Text and item location entries
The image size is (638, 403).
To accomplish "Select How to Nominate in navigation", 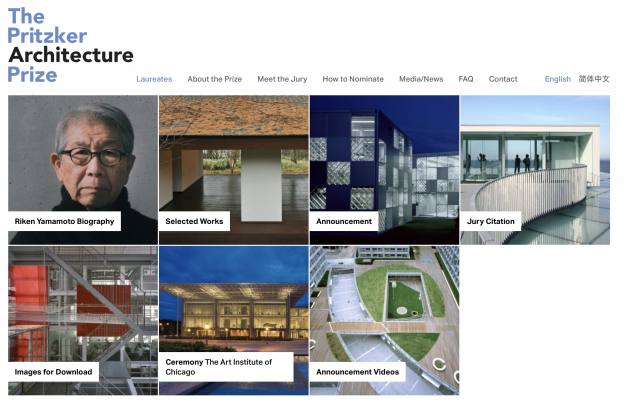I will tap(353, 79).

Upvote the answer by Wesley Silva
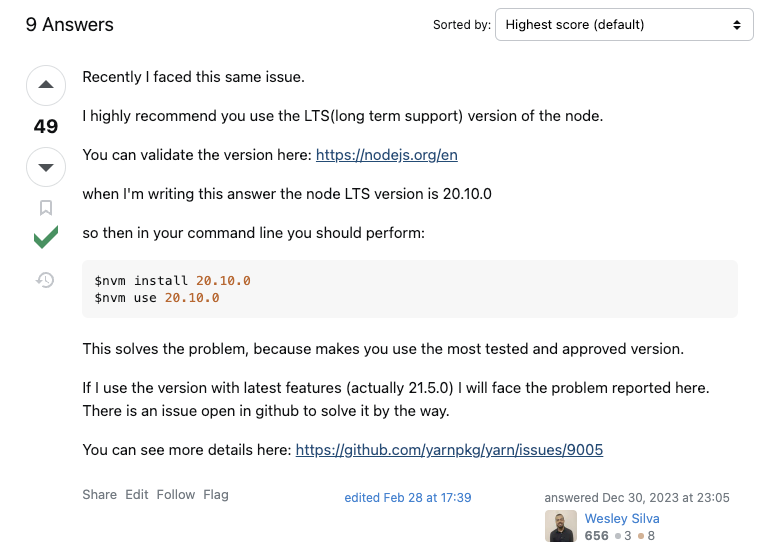tap(46, 85)
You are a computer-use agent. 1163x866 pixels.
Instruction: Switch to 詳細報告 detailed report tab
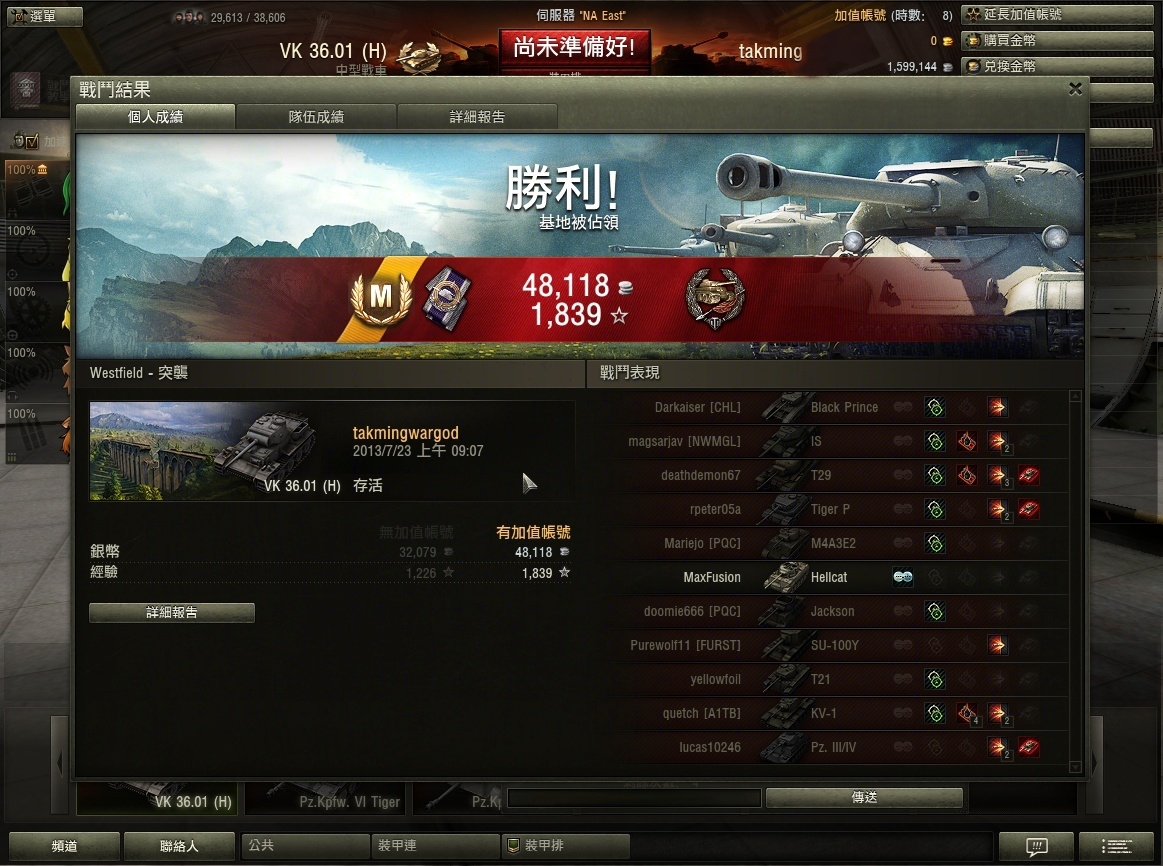tap(477, 116)
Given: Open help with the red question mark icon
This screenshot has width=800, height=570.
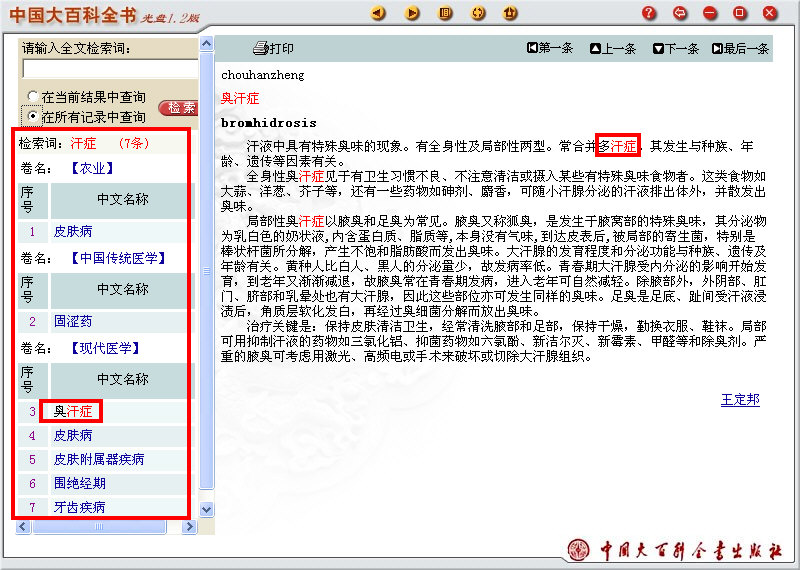Looking at the screenshot, I should 649,13.
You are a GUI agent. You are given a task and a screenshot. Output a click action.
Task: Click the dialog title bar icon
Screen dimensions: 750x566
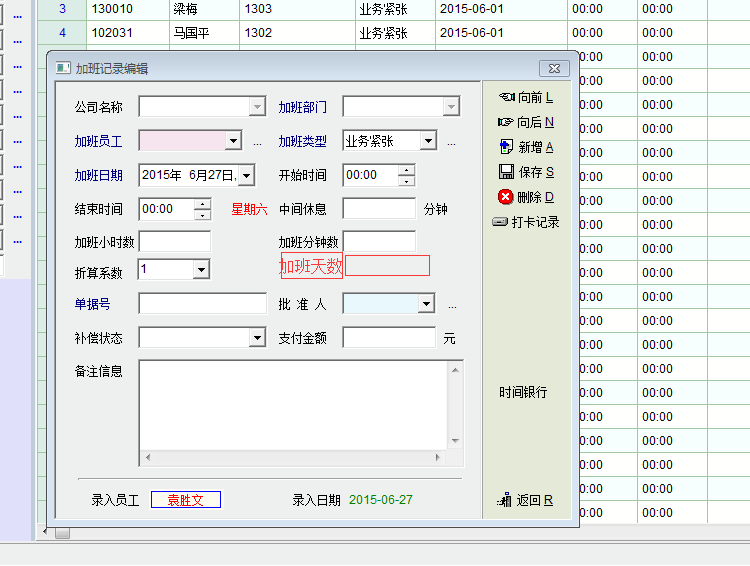(63, 69)
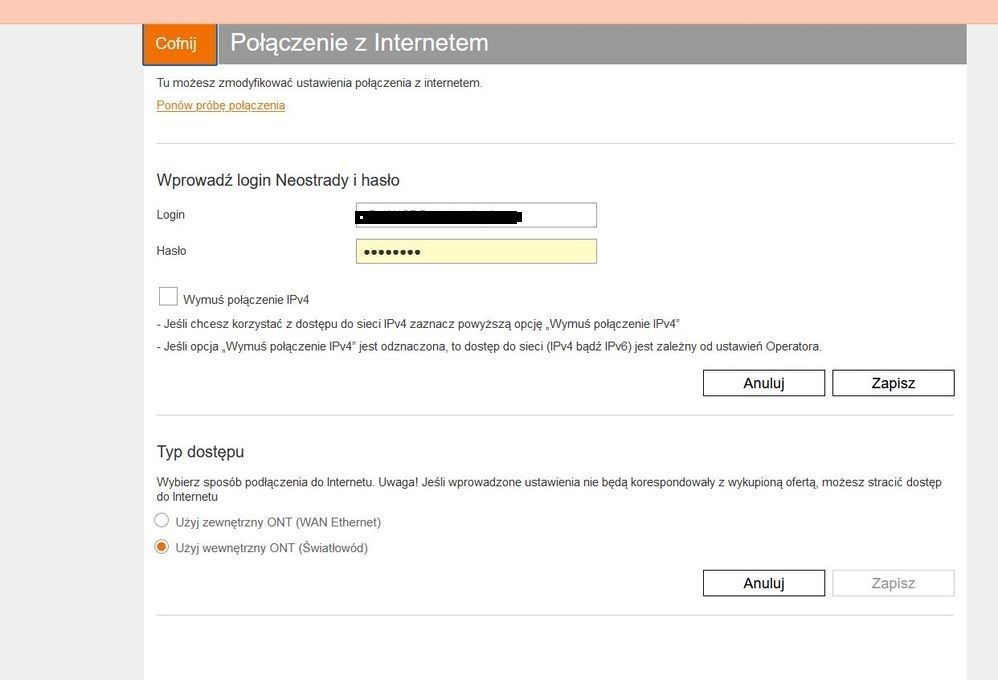Image resolution: width=998 pixels, height=680 pixels.
Task: Click the 'Typ dostępu' section heading
Action: pos(200,452)
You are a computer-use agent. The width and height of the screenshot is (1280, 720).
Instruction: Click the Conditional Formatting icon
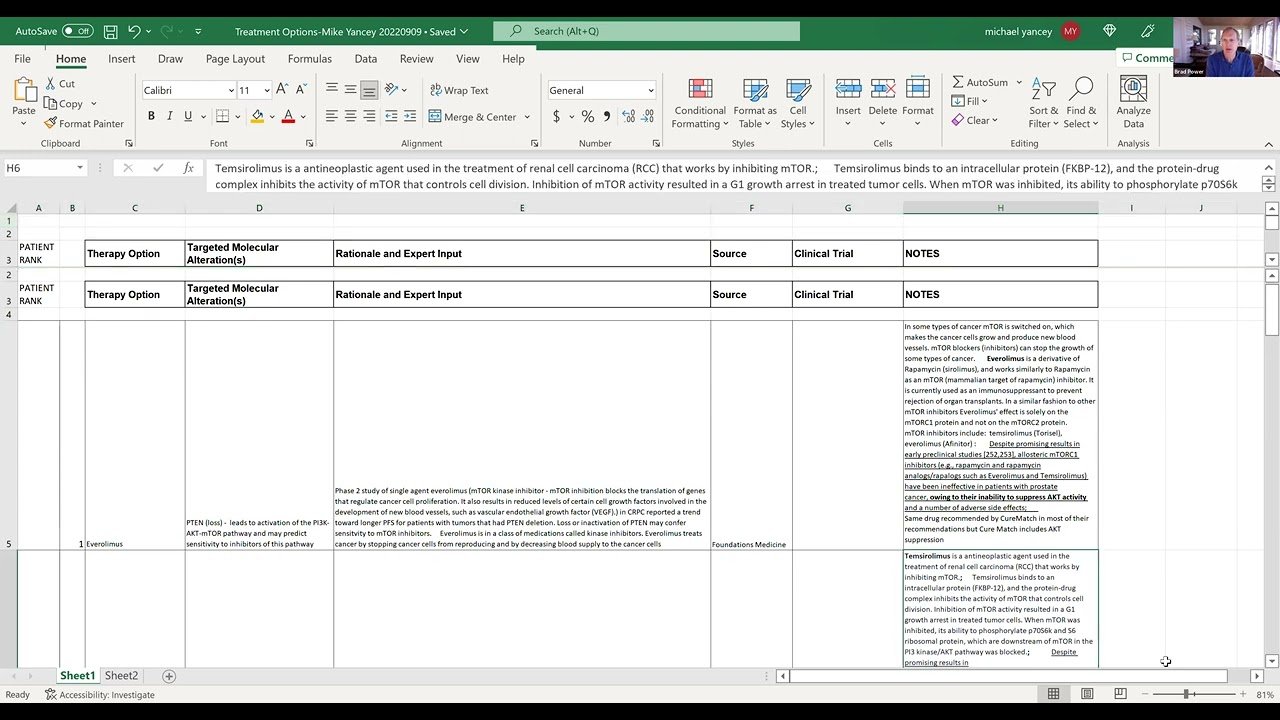point(700,91)
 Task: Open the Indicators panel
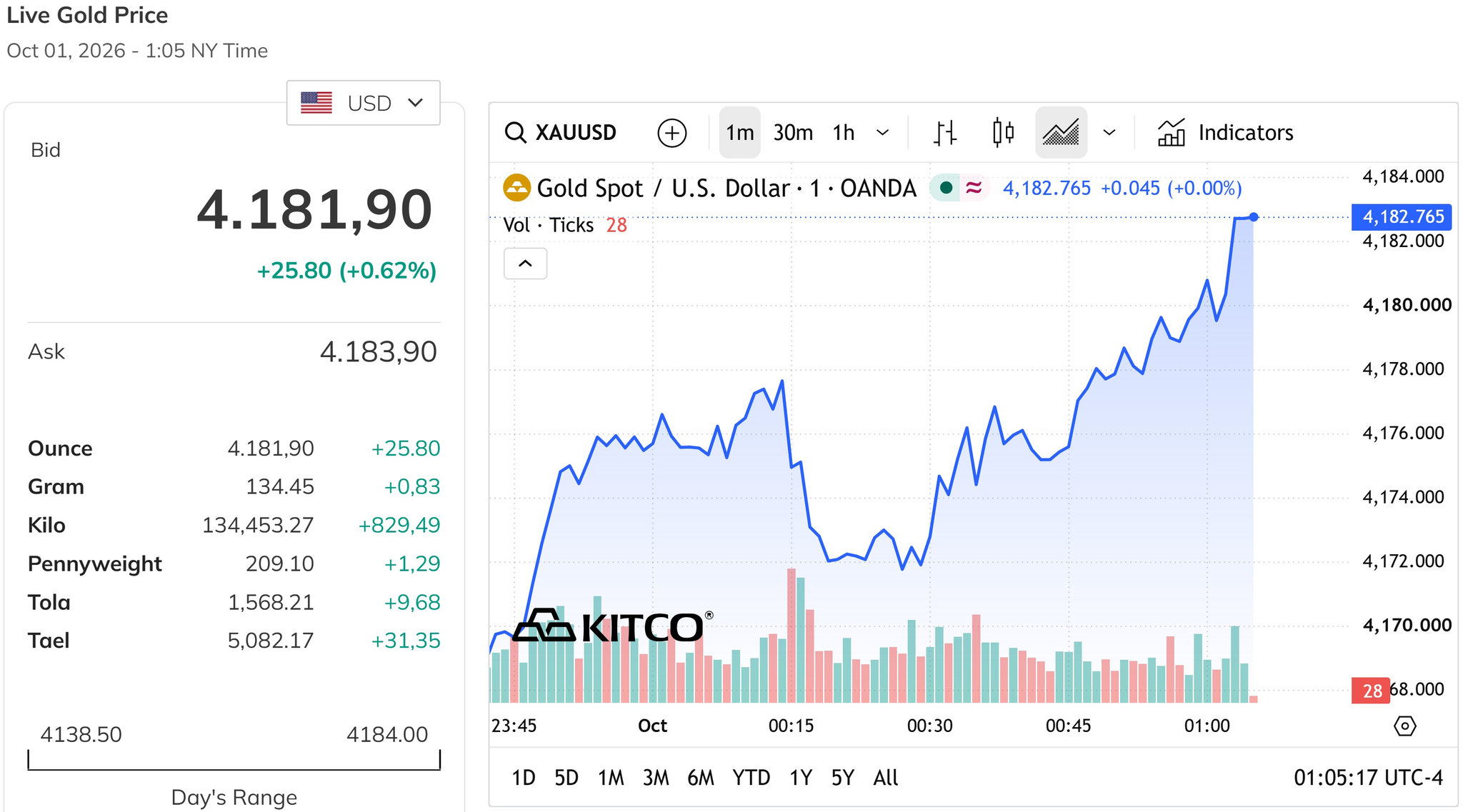point(1225,133)
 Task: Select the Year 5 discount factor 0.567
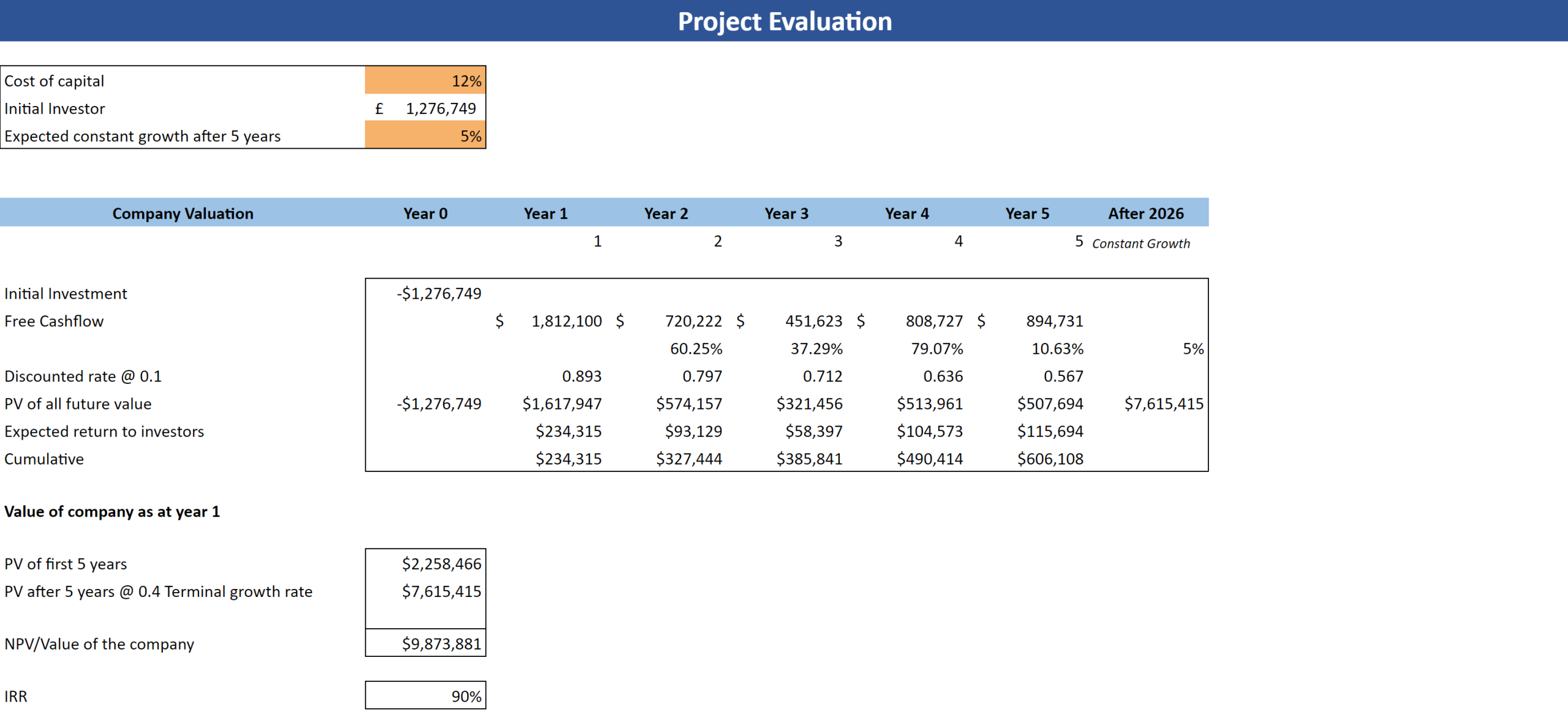(x=1062, y=376)
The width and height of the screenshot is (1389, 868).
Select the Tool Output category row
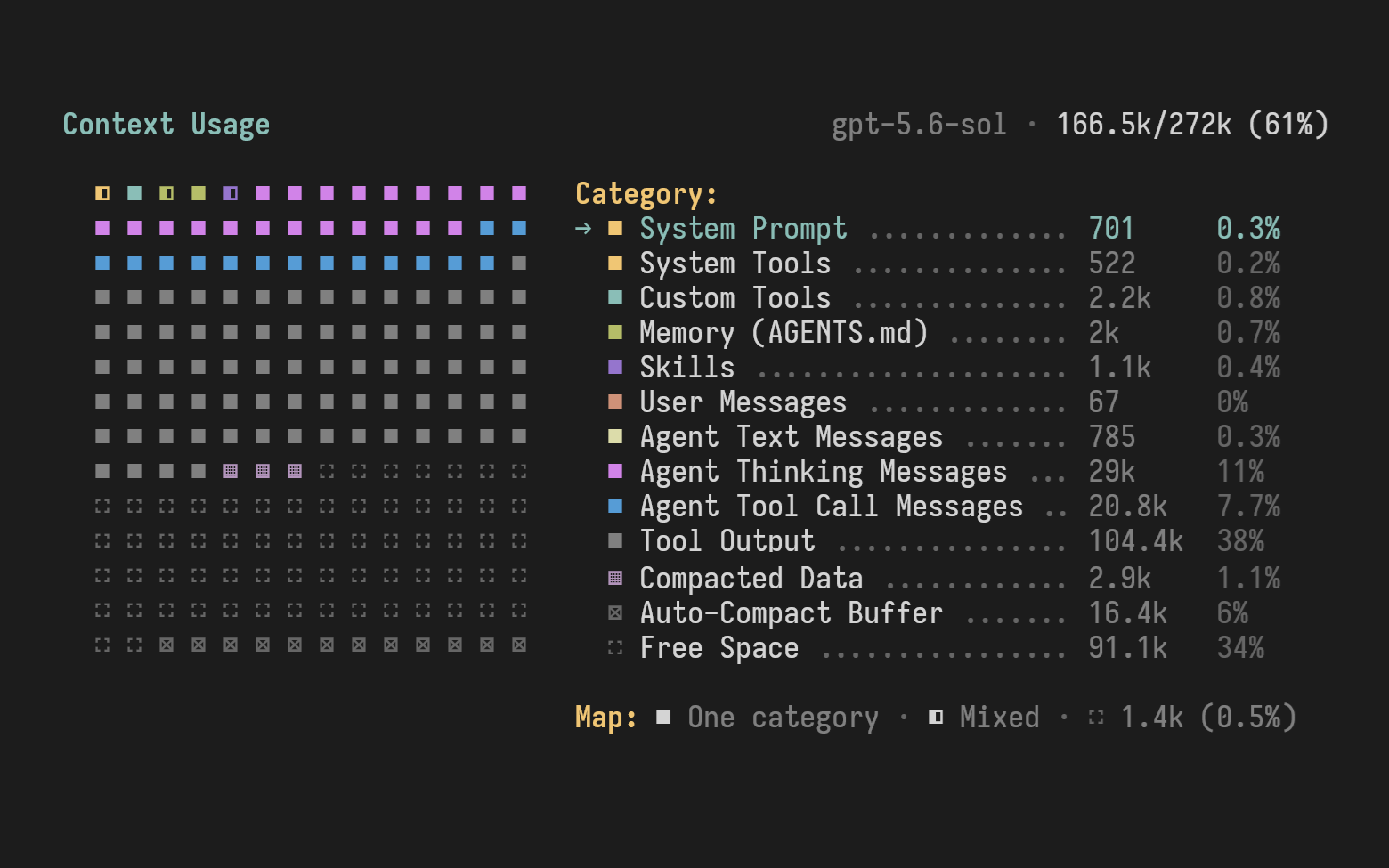pyautogui.click(x=944, y=541)
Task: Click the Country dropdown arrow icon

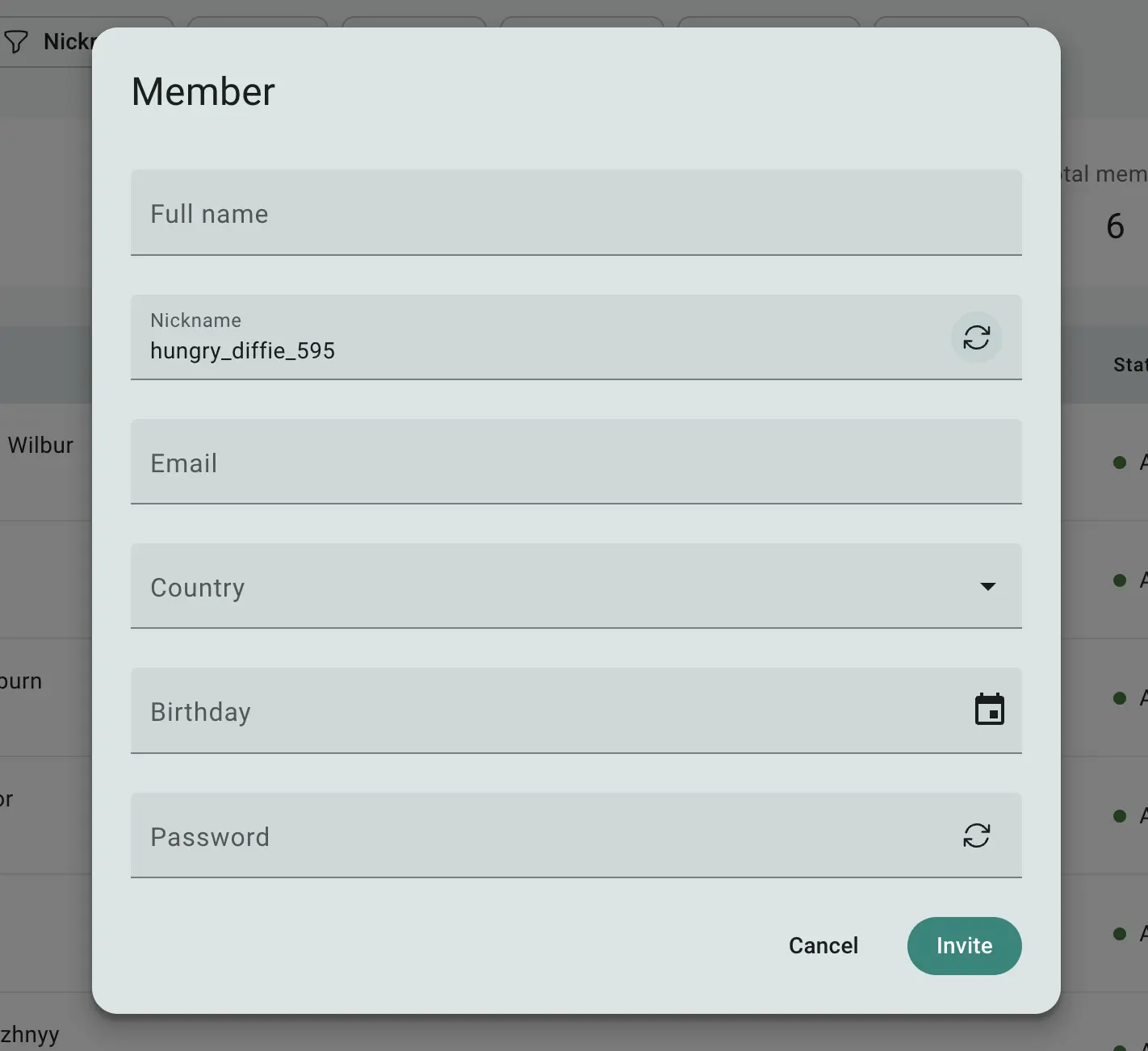Action: coord(987,587)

* Given exercise
Copy the records word for word, beginning at the line that contains "You are a computer-use agent. 1163x866" and continuing through the last line of the records. Leave the pictures out of your copy.

* Output for this task
You are a computer-use agent. 1163x866 pixels.
Instruction: Switch to 詳細報告 detailed report tab
tap(477, 116)
Given: Open help with the red question mark icon
This screenshot has width=800, height=570.
Looking at the screenshot, I should 649,13.
You are a GUI agent. You are given a task and a screenshot. Output a click action.
Task: Click the dialog title bar icon
Screen dimensions: 750x566
(63, 69)
Image resolution: width=998 pixels, height=680 pixels.
Task: Click the 'Typ dostępu' section heading
Action: pos(200,452)
You are a computer-use agent. The width and height of the screenshot is (1280, 720).
Instruction: Click the Conditional Formatting icon
point(700,91)
 Task: Open the Indicators panel
point(1225,133)
 Task: Select the Year 5 discount factor 0.567
(x=1062, y=376)
The width and height of the screenshot is (1389, 868).
Select the Tool Output category row
pyautogui.click(x=944, y=541)
Task: Click the Country dropdown arrow icon

Action: coord(987,587)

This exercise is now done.